Article; Early Access

Kizil, Kerim U.; Sriskandarajah, Chelliah; Stauffer, Jon M.

Texas A&M University System; Texas A&M University College Station; Mays Business School

PRODUCTION AND OPERATIONS MANAGEMENT

1059-1478

10.1177/10591478251349902

2025

Robotic mobile fulfillment (RMF) systems automate storage and transportation within fulfillment centers while still relying on human pickers. We focus on two key performance metrics in these systems, aiming to minimize overall completion time (OCT) as the primary objective and the number of required robots (NRR) as a secondary objective.
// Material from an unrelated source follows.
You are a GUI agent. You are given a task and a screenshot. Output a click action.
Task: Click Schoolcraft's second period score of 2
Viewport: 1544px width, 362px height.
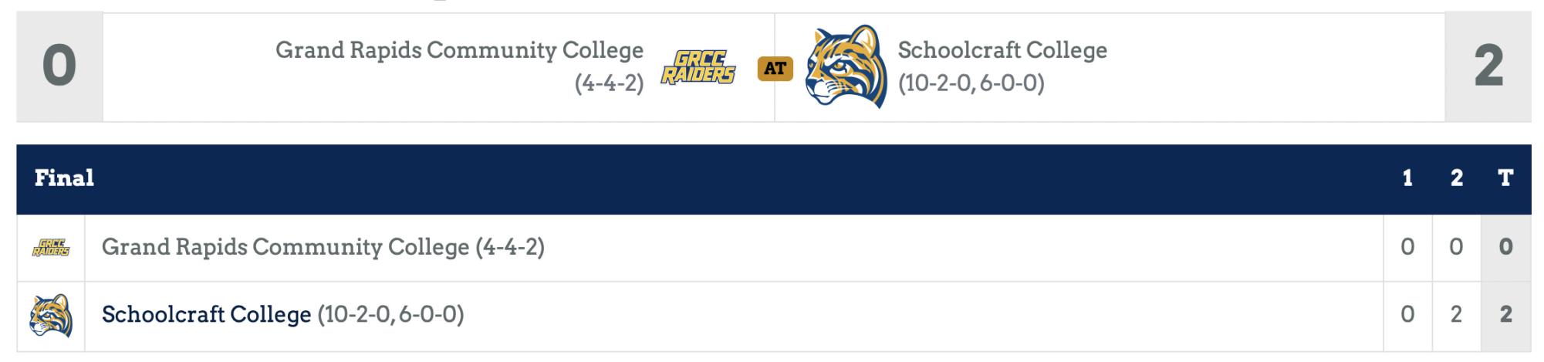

We investigate two interrelated operational problems influencing these metrics: (i) Pod selection, which involves choosing the mobile racks for item picking, and (ii) pod scheduling, which entails assigning these racks to pickers and determining the picking sequence. We first explore the pod scheduling problem independently, providing theoretical results. This stand-alone problem is NP-hard with at least two pickers when minimizing OCT and remains NP-hard with even one picker when minimizing NRR. The NRR objective introduces a novel optimization problem structure, contributing to scheduling theory even beyond the RMF context. We demonstrate that a simple but effective scheduling rule is asymptotically optimal for minimizing OCT with multiple pickers. For NRR minimization with a single picker, we derive theoretical performance bounds for two sequencing rules. When incorporating the pod selection problem, we focus on two approaches: (i) Sequential and (ii) integrated pod selection and scheduling. The sequential approach handles pod selection first, then pod scheduling, while the integrated approach addresses both problems simultaneously within a single formulation to minimize OCT. Computational experiments using e-commerce order data reveal that the sequential approach achieves significantly faster and constant computation times, with a mean OCT similar to that of the integrated approach. We also find that our sequencing rules can reduce mean NRR by 13%-28% without affecting OCT, compared to the case where no such rules are used. The sequential approach for OCT minimization and the proposed sequencing rules for NRR minimization are scalable to large systems with any picker count. Our experiments also explore the changes in OCT and NRR values with varying numbers of pickers. These results guide managers in assigning the desired number of pickers for a target OCT and inform managers about the average NRR they can expect for the chosen picker count.